#### Comparison of Rhat versions: clarifying formulas for the potential scale reduction factor and its implications

##### Author: Xavier Fernández-i-Marín

##### March 6, 2019 - 7 minutes

##### Description of how to calculate Rhat (Potential Scale Reduction Factor) for Bayesian convergence usind different formulas, and its impact on the length of the chains

`ggmcmc`

`R`

`Bayesian`

One of the formal measures of convergence in Bayesian inference is the Potential Scale Reduction Factor (\(\hat{R}\), “Rhat”). It is a weighted average of the Between-chain and Within-chain variances. The idea is that the closer this weighted average is to 1, the fewer the evidence that the chains have not converged.

# Multiple versions for the Rhat

The formula for the concrete weighted average, however, has changed, and there are multiple specifications of it. A more detailed discussion can be found in this post in stackexchange.com, but the main idea is the following:

- The
*first idea*of a potential scale reduction factor appears in (Gelman and Rubin 1992) - There is a minor change in the second version in (Brooks and Gelman 1998) that entails changing the part of the degrees of freedom from
`df/(df-2)`

to`(df+3)/(df+1)`

. This is the version that the R package`coda`

uses and it is possible to use in`ggmcmc`

when using the argument`version_Rhat = "BG98"`

in the`ggs_Rhat()`

function. Let’s call this the “BG98” version. - A newer version appears in the first version of
*Bayesian Data Analysis*(Gelman et al. 1995). It does not include any sort of weighting by degrees of freedom. - The
*most prevalent*version, though is the one in the second version of the second edition of*Bayesian Data Analysis*(let’s call this the “BDA2” version), although paradoxically is not the one used in coda, neither in stan currently. But this may change in the future. - In
*Bayesian Data Analysis*, the third edition, the formula is equal to “BDA2”, but the difference is that the original chains are broken by half and treated as if there were twice the chains of half the original size.

`ggmcmc`

’s function `ggs_Rhat()`

contains (starting from version 1.3) an argument that allows the user to specify which version of the computation is used, the “BG98” or the “BDA2” (the only one available since now and the default one from now on).

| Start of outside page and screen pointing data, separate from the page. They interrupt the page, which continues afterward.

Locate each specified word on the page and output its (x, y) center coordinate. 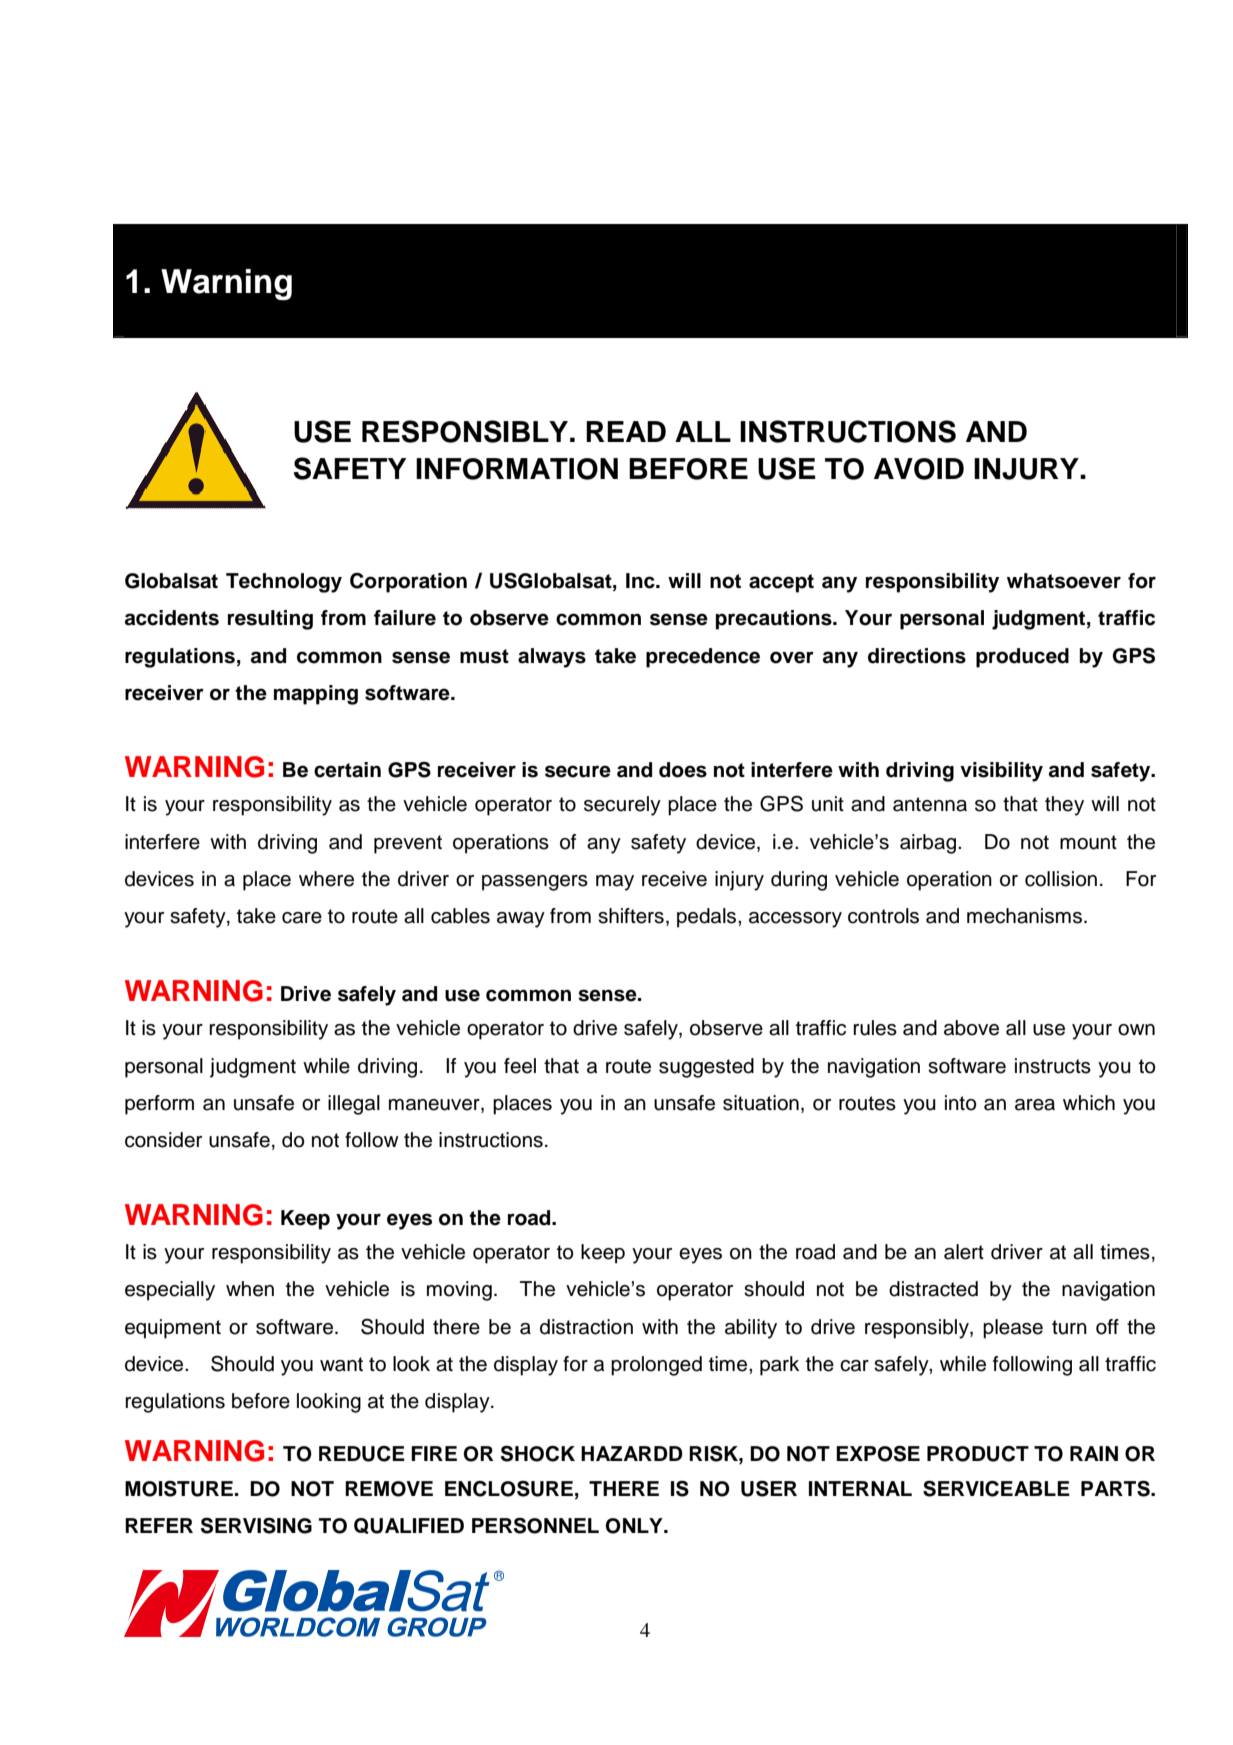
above (971, 1028)
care (302, 918)
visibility (1001, 772)
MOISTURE (179, 1489)
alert (964, 1252)
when (250, 1289)
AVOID (919, 469)
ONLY (635, 1526)
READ (626, 431)
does (683, 770)
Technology (284, 583)
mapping (316, 695)
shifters (631, 916)
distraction (586, 1327)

# Example using the radon data in `ggmcmc`

This example aims at clarifying the differences between both versions (“BR98” and “BDA2”) and their implications in different problems, specifically when comparing longer or shorter chains.

```
library(ggmcmc)
data(radon)
library(coda)
```

I am comparing the following: - *Source:* the Rhat as calculated by “coda” or “ggmcmc”. - *Versions*: the “BG98” and the “BDA2” - *Chain Length*: the original “radon” example contains only 100 iterations in 2 chains (“Long”), and the shorter version even fewer (20, “Short”).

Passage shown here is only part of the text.